This was replaced by a new Great Seal, the matter is anything but simple. To start with, the date of adoption of the three lions by Richard is not quite certain. Although there is written testimony that he had a new seal made for him in 1195, he continued to use his first seal. Of his second seal, the first impression that has survived dates only from 1198.
It is strange that three years elapsed before we find any proof of Richard actually using his new seal - so accordingly, we cannot be quite sure whether the three lions seal was indeed the instrument of 1195. The matter is made more complicated because some British scholars believe that Richard also bore two lions combatant, based on the fact that on his first seal the lion rampant is facing sinister. But this must not be over interpreted. Other early seals exist showing beasts so facing, and it is always possible that the engraver chose to make the lion face as it did to symbolically defy enemies.

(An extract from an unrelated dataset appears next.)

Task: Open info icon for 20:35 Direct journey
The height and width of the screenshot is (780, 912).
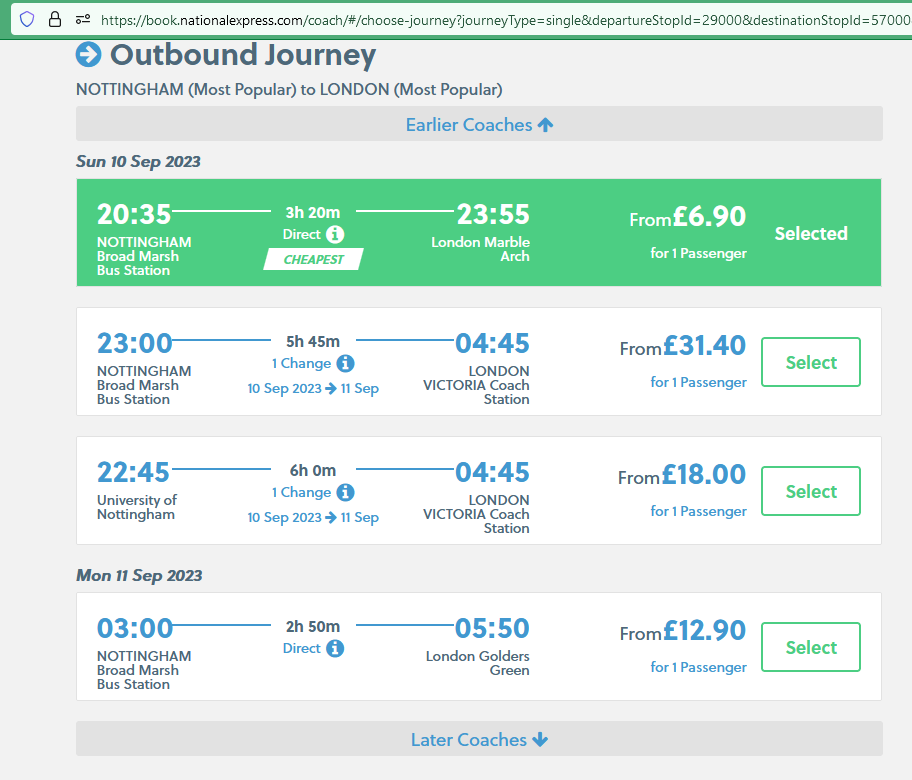Action: [335, 234]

Adrian Ailes, says in his book, The Origins of the Royal Arms of England: Their Development to 1199, that Richard "may" have carried two lions (either Passant or combatant) whilst in the middle east as his brother John (among others ) was using Armorials with two lions and for Richard to wear two showed allegiance to his kingdom but not his brother..hence them possibly being Combatant...but would he have had time to make a seal showing such a design whilst in the middle east?
It´s the first time I´ve seen it on a model so I like it More original than always the three lions Passant.